(Stored records)
---
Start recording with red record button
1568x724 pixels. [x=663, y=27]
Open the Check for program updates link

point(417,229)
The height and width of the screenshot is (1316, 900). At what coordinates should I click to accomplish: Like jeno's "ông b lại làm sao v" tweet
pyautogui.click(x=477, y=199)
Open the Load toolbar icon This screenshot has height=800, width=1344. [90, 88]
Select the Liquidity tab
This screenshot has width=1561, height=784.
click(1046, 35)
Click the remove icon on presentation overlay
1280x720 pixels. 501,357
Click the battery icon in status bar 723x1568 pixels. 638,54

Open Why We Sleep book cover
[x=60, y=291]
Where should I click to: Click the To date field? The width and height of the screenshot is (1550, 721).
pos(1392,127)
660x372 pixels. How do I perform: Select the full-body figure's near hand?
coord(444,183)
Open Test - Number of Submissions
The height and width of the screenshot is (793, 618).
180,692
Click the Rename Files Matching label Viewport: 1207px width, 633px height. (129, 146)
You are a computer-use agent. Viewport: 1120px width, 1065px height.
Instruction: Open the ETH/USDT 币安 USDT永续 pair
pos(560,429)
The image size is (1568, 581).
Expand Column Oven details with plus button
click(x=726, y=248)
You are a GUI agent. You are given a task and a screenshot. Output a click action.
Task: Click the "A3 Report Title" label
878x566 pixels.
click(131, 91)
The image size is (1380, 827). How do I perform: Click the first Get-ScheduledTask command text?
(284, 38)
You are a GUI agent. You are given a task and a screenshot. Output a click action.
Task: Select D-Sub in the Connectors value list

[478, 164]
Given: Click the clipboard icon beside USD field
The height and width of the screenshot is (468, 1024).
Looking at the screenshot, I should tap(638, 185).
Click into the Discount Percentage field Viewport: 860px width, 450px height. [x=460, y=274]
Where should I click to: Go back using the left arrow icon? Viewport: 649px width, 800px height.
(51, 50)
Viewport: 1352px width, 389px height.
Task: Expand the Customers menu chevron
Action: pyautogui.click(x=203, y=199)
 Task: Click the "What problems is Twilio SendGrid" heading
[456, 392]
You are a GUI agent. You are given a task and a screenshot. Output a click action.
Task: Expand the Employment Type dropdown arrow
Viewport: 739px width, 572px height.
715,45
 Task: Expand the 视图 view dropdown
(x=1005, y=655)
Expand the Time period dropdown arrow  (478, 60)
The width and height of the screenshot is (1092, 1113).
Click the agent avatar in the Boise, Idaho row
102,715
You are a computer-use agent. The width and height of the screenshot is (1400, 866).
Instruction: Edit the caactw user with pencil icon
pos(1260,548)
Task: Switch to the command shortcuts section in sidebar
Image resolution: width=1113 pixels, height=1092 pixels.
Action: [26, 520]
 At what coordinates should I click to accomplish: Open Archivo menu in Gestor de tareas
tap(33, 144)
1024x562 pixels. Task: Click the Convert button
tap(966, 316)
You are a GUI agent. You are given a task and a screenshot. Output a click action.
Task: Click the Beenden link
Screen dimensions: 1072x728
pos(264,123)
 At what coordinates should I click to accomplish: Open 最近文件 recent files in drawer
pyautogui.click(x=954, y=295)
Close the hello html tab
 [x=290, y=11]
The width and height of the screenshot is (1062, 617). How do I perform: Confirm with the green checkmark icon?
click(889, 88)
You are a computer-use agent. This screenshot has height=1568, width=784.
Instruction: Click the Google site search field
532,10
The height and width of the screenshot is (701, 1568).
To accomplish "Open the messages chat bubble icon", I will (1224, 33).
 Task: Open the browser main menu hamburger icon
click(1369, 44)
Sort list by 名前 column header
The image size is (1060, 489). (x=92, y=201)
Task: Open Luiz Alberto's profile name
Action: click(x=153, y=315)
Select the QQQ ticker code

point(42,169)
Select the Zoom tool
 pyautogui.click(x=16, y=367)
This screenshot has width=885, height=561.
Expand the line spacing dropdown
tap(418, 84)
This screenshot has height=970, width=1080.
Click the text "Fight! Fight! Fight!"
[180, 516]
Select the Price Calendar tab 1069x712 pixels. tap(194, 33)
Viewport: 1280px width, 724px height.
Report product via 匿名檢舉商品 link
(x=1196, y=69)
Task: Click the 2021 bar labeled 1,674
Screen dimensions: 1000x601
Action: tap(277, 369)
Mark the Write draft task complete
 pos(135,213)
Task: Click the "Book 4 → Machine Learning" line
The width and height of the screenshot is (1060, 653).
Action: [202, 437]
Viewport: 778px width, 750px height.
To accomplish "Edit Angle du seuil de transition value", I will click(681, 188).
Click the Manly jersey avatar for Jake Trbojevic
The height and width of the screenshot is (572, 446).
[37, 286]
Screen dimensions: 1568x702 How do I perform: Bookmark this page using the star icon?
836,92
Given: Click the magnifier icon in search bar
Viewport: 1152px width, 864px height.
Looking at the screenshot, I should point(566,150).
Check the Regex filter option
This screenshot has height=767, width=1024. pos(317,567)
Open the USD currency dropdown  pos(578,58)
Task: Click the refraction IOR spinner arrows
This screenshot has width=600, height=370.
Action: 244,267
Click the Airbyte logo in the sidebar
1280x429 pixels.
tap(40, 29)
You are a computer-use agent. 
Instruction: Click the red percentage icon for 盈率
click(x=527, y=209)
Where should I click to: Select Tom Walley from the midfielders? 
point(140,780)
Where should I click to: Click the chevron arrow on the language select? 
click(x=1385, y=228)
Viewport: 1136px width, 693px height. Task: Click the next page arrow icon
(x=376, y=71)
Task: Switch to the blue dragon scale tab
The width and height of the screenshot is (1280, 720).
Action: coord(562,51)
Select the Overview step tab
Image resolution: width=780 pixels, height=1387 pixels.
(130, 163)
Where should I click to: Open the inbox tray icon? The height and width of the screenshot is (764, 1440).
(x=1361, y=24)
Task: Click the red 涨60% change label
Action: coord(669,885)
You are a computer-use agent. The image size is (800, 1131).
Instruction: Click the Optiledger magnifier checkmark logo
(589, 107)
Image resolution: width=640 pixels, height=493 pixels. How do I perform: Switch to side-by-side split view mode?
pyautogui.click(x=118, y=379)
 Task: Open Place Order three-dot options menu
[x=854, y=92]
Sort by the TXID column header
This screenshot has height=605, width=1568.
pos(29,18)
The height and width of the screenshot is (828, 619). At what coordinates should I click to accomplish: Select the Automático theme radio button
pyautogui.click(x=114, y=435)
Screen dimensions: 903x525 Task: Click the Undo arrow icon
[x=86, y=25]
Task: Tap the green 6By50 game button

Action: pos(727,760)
---
**WORK TO BE COMPLETED:**
From the entries, copy every line in which the word "sidebar" occurs.

**EXERCISE SOLUTION:**
Task: Switch to the command shortcuts section in sidebar
Click the Airbyte logo in the sidebar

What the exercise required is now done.